Data section:
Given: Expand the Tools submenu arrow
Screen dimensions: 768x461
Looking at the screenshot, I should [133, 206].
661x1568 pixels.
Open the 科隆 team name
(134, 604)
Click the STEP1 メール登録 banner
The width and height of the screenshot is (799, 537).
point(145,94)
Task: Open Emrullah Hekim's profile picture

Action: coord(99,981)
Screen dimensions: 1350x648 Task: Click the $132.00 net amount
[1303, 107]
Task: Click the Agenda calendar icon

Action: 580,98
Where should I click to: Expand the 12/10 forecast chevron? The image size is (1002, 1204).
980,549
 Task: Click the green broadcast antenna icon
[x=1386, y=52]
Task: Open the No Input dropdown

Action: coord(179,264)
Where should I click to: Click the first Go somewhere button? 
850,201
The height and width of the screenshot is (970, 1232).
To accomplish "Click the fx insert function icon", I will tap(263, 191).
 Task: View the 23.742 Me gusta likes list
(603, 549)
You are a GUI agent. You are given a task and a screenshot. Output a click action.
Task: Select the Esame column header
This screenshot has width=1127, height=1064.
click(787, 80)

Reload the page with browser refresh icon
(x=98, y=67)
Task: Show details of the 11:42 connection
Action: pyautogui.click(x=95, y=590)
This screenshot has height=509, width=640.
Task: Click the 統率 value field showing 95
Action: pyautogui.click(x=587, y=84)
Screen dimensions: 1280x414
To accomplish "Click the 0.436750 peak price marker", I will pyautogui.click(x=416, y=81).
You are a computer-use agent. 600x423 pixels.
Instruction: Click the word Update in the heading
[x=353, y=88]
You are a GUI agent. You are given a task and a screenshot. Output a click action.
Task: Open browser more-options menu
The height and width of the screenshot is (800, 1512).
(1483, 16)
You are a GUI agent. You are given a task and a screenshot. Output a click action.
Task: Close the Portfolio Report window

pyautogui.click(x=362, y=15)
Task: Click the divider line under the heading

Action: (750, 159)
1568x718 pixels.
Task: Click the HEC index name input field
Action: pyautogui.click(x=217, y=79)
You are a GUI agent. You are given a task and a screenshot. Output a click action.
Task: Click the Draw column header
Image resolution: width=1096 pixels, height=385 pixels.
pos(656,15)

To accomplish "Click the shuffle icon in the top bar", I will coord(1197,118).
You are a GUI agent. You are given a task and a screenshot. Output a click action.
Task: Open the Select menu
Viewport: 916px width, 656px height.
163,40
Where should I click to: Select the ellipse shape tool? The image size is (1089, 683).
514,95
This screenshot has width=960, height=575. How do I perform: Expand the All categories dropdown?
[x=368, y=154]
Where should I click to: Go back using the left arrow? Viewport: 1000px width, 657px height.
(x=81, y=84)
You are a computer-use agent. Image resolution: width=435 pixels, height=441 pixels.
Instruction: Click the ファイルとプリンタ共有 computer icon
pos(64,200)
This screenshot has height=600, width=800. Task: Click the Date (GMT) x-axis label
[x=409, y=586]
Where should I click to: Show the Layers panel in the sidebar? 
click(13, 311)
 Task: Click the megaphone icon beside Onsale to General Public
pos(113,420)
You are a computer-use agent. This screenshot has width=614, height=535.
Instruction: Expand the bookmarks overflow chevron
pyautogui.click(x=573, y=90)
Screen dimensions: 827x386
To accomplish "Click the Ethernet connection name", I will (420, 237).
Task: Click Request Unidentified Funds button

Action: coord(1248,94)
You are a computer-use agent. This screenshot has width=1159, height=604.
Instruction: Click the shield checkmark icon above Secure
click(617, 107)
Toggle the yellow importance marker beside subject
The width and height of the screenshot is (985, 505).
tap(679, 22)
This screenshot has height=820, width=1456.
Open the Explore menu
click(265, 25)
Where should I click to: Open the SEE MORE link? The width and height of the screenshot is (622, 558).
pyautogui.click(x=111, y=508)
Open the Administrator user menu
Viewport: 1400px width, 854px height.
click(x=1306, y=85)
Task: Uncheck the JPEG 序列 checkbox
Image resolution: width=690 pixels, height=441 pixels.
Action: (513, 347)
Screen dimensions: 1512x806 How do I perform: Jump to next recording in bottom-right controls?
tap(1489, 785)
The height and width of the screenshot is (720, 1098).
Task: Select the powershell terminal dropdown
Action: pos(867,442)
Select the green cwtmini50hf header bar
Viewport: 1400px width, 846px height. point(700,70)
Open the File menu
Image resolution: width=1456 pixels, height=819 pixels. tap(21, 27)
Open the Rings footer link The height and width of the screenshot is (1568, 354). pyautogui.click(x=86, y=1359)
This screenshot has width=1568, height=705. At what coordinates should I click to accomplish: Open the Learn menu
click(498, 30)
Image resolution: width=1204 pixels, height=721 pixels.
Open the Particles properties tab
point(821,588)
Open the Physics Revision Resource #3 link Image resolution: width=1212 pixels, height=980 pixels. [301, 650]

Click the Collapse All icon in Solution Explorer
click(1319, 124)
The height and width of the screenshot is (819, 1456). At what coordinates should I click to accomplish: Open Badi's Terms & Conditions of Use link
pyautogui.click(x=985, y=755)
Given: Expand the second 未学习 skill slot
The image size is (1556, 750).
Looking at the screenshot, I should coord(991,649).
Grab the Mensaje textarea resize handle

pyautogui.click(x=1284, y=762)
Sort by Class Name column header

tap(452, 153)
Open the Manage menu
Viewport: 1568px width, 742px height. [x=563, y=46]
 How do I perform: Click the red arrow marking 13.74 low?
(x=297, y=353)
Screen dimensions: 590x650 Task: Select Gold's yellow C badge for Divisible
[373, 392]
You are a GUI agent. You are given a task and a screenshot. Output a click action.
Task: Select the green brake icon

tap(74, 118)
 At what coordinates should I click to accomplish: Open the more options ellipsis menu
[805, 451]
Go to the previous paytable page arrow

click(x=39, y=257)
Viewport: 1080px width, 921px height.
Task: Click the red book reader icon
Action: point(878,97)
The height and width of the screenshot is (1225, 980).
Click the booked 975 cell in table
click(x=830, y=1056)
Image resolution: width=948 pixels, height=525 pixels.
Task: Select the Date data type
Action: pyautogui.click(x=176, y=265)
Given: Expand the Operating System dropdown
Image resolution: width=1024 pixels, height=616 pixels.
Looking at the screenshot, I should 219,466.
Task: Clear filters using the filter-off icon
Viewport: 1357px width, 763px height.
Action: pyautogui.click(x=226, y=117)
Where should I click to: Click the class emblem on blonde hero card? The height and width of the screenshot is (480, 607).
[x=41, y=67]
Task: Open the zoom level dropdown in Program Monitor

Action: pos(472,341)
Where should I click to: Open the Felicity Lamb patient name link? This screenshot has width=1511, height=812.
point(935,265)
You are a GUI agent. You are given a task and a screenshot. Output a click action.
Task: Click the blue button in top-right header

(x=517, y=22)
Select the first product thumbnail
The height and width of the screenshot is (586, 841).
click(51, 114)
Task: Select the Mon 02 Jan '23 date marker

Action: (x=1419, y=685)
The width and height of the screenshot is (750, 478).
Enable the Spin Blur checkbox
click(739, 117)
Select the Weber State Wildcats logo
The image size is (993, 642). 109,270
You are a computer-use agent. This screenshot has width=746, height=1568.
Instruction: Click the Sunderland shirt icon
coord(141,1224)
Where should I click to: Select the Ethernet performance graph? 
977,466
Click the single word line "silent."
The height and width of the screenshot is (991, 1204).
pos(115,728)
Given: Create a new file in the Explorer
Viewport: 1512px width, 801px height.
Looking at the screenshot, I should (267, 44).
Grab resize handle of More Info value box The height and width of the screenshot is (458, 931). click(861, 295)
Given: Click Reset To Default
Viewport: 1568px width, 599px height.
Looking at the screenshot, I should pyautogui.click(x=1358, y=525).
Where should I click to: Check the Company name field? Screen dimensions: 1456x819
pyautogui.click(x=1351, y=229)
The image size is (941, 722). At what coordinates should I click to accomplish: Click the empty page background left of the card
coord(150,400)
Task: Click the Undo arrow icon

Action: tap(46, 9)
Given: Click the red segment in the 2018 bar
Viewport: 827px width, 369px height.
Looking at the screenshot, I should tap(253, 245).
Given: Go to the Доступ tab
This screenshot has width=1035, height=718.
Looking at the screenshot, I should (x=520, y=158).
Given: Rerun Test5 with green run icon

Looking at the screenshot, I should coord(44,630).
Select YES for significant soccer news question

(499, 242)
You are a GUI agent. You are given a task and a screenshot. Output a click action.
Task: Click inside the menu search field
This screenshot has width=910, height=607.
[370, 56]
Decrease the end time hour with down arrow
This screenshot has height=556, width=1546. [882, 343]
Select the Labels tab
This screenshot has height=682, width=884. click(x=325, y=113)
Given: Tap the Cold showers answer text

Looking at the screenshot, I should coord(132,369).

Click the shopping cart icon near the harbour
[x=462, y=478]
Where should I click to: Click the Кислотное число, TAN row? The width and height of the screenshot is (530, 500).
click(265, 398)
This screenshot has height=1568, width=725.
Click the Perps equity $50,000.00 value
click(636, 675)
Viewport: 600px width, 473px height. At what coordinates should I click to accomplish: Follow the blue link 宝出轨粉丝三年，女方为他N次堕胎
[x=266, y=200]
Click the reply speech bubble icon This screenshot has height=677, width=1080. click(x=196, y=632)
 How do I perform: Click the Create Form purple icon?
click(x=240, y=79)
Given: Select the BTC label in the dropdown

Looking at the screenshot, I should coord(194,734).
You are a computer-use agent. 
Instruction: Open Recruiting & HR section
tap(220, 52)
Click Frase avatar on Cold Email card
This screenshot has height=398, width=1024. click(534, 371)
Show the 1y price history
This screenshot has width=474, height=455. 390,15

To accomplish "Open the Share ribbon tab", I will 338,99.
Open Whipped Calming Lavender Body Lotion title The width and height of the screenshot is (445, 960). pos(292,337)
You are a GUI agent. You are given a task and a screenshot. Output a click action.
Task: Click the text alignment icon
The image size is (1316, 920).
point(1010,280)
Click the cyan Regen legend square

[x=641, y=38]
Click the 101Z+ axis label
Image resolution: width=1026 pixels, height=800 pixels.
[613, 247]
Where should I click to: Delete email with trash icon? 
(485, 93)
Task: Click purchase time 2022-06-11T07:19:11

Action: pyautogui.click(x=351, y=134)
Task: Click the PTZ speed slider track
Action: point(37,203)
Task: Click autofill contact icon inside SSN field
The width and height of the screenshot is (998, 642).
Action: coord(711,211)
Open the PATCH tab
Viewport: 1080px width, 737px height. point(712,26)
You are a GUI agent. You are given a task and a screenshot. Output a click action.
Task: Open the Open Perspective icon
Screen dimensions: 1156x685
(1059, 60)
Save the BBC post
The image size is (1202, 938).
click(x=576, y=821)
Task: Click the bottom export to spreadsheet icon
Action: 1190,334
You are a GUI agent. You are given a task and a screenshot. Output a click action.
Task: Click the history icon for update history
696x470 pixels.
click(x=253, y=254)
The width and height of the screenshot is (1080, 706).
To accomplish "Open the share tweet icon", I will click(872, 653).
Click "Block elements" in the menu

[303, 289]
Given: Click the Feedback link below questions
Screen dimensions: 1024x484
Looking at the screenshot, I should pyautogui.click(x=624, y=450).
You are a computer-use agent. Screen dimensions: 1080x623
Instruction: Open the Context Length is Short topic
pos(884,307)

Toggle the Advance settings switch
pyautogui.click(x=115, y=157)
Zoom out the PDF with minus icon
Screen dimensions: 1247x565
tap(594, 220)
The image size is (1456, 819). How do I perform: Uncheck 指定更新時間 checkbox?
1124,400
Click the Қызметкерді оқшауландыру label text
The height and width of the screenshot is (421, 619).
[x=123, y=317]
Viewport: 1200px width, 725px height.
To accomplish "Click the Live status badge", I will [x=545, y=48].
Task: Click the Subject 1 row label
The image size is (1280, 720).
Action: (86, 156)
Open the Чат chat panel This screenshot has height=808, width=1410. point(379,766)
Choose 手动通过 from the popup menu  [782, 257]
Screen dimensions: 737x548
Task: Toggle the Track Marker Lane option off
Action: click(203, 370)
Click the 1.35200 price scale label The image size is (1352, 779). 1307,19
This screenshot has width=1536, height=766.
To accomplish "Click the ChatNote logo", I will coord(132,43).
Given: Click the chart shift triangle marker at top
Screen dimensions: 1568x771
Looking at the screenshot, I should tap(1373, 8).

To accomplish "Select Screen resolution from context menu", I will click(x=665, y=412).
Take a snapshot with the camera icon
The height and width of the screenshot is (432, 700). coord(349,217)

Your task: Express the records in the stretch from the line containing "Where should I click to: Delete" through the line containing "Open the Чат" as a JSON list of strings, one string per line, leaving out blank lines.

Worked solution:
[
  "Where should I click to: Delete email with trash icon? ",
  "(485, 93)",
  "Task: Click purchase time 2022-06-11T07:19:11",
  "Action: pyautogui.click(x=351, y=134)",
  "Task: Click the PTZ speed slider track",
  "Action: point(37,203)",
  "Task: Click autofill contact icon inside SSN field",
  "The width and height of the screenshot is (998, 642).",
  "Action: coord(711,211)",
  "Open the PATCH tab",
  "Viewport: 1080px width, 737px height. point(712,26)",
  "You are a GUI agent. You are given a task and a screenshot. Output a click action.",
  "Task: Open the Open Perspective icon",
  "Screen dimensions: 1156x685",
  "(1059, 60)",
  "Save the BBC post",
  "The image size is (1202, 938).",
  "click(x=576, y=821)",
  "Task: Click the bottom export to spreadsheet icon",
  "Action: 1190,334",
  "You are a GUI agent. You are given a task and a screenshot. Output a click action.",
  "Task: Click the history icon for update history",
  "696x470 pixels.",
  "click(x=253, y=254)",
  "The width and height of the screenshot is (1080, 706).",
  "To accomplish \"Open the share tweet icon\", I will click(872, 653).",
  "Click \"Block elements\" in the menu",
  "[303, 289]",
  "Given: Click the Feedback link below questions",
  "Screen dimensions: 1024x484",
  "Looking at the screenshot, I should pyautogui.click(x=624, y=450).",
  "You are a computer-use agent. Screen dimensions: 1080x623",
  "Instruction: Open the Context Length is Short topic",
  "pos(884,307)",
  "Toggle the Advance settings switch",
  "pyautogui.click(x=115, y=157)",
  "Zoom out the PDF with minus icon",
  "Screen dimensions: 1247x565",
  "tap(594, 220)",
  "The image size is (1456, 819). How do I perform: Uncheck 指定更新時間 checkbox?",
  "1124,400",
  "Click the Қызметкерді оқшауландыру label text",
  "The height and width of the screenshot is (421, 619).",
  "[x=123, y=317]",
  "Viewport: 1200px width, 725px height.",
  "To accomplish \"Click the Live status badge\", I will [x=545, y=48].",
  "Task: Click the Subject 1 row label",
  "The image size is (1280, 720).",
  "Action: (86, 156)",
  "Open the Чат chat panel This screenshot has height=808, width=1410. point(379,766)"
]